Nee, nee, ich will hier nicht kritisieren. Wenn die Fische da sind, dann geht die Post ab. Hier noch ein paar Mindestmasse, die meiner Meinung nach ziemlich niedrig sind:
Scholle        27
Flunder        25,5    weibl. bis 15.5. Schonzeit
Kliesche       25
Steinbutt     30        1.6. - 31.7. Schonzeit
Wittling        23
Dorsch         35
Aalmutter     23        15.9. - 31.1. Schonzeit
Mefo           40
Horni           40
Aal             35,5
Ringler funktionieren nicht immer. Manchmal wollen sie die Kneifer nicht. Die Erfahrung zählt nur für örtliche Ringler, die etwas zarter gebaut sind.
Auf der Grenaa - Mole kann man feststellen, dass die Fische auf die Fähre warten. Sofern das Wasser aufgewühlt wird, beginnt ein Fressrausch.
Sorry, wenn meine Aussagen etwas ungläubig rüberkommen. Wenn ich von Beißzeiten schreibe, meine ich ein Fisch in maximal fünf Minuten. Das Rauchen kannst Du dann aufgeben. Nachts kommt es öfters vor, dass ein Dorsch anbeißt, bevor die Rute wieder im Halter steckt. Die fressen dann sogar den blangen Haken, wenn er noch etwas nach Wurm duftet.
Die Fischmengen sind es nicht, dass sie so beißen, sondern die Verhaltensweise der Fische. Rund um Djursland sind die Gewässer sehr tief und die Fische leben deswegen in Ufernähe. Auf der gegenüberliegenden Seite von Sletterhage, also vor Samsö, fängst Du im ganzen Jahr auch vom Boot aus nicht einen Dorsch.
Vor Sletterhage fangen die Dorsche ab 17 Uhr an zu fressen. Dann verstecken sich auch die U40 Flundern. In der Dorschfresspause um 20 Uhr(Ruhe vor dem Ansturm) beissen wieder die Platten. Bezieht sich auf Mai und September. Die Platten beissen bei praller Sonne besser, als bei bedeckten Himmel.
Krallenbleie würde ich dort nicht nehmen. Da es schon seit Jahrzehnten ein beliebter Angelplatz ist, liegen dort tausende von Angelschnüre im Wasser. Für ein abgerissenes Blei holst Du zwei wieder heraus. Mit 150g kommst Du normalerweise aus. Bei sehr starker Strömung mit 250g. Ansonsten kann man auch nach den Seiten ausweichen.

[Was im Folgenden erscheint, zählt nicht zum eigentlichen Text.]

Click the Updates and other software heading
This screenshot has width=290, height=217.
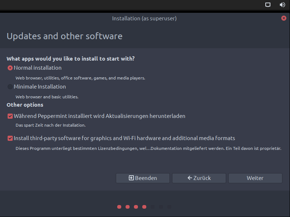coord(65,36)
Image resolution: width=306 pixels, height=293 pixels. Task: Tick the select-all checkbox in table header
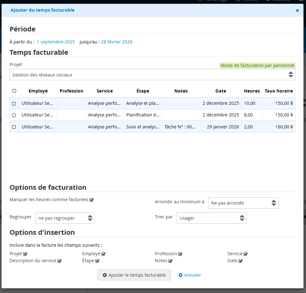coord(14,91)
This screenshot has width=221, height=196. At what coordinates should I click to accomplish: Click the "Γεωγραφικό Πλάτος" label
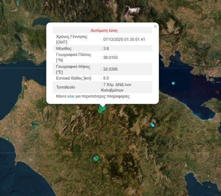point(73,54)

Noch etwas zu Grenaa. Wenn zu viel Angler auf der Mole sind, fahre einfach zum Grenaa - Strand. Oftmals habe ich dort am Sandstrand ein mehrfaches der Molenangler gefangen und das Umfeld ist viel gemütlicher für die Seele. Nachts kommen große Dorsche dicht an den Strand, um die Sandaale zu jagen. Platte gibt es dort in Massen.


----------



## IjmTex (30. Dezember 2005)

*AW: Draby Strand Ende August Anfang September*

Nochmals Danke Rumpelrudi!!!

Mehr kann man wirklich nicht erfahren über einen Angelstandort den man nicht kennt!!!

Sollte es Dich mal nach Holland zum Brandungsangeln ziehen, dann weißt Du ja wie Du mich erreichen kannst und ich stehe Dir selbstverständlich mit Rat und Tat zur Seite!!!

Gruß IjmTex

PS. Du hast ja teilweise verkappte Antwortzeiten (4:25 und 5:23 Uhr) drauf!!!


----------



## IjmTex (30. Dezember 2005)

*AW: Draby Strand Ende August Anfang September*

Habe ich ja fast vergessen, 

GANZ HERZLICHEN GLÜCHWUNSCH ZU DEINEM 50igsten


----------



## Rumpelrudi (1. Januar 2006)

*AW: Draby Strand Ende August Anfang September*

@Ijm Tex
Vielen Dank für die Geburtstagswünsche
Auf Holland komme ich bestimmt mal zurück. Dein Nick erinnert mich an meine erste Hochseeangelfahrt als 17jähriger von Ijmuiden aus. Leider gab es zu der Zeit keine Brandungsruten, denn es juckte mich schon damals an den Stränden von Zandvoort, Bergen an Zee oder Texel zu angeln.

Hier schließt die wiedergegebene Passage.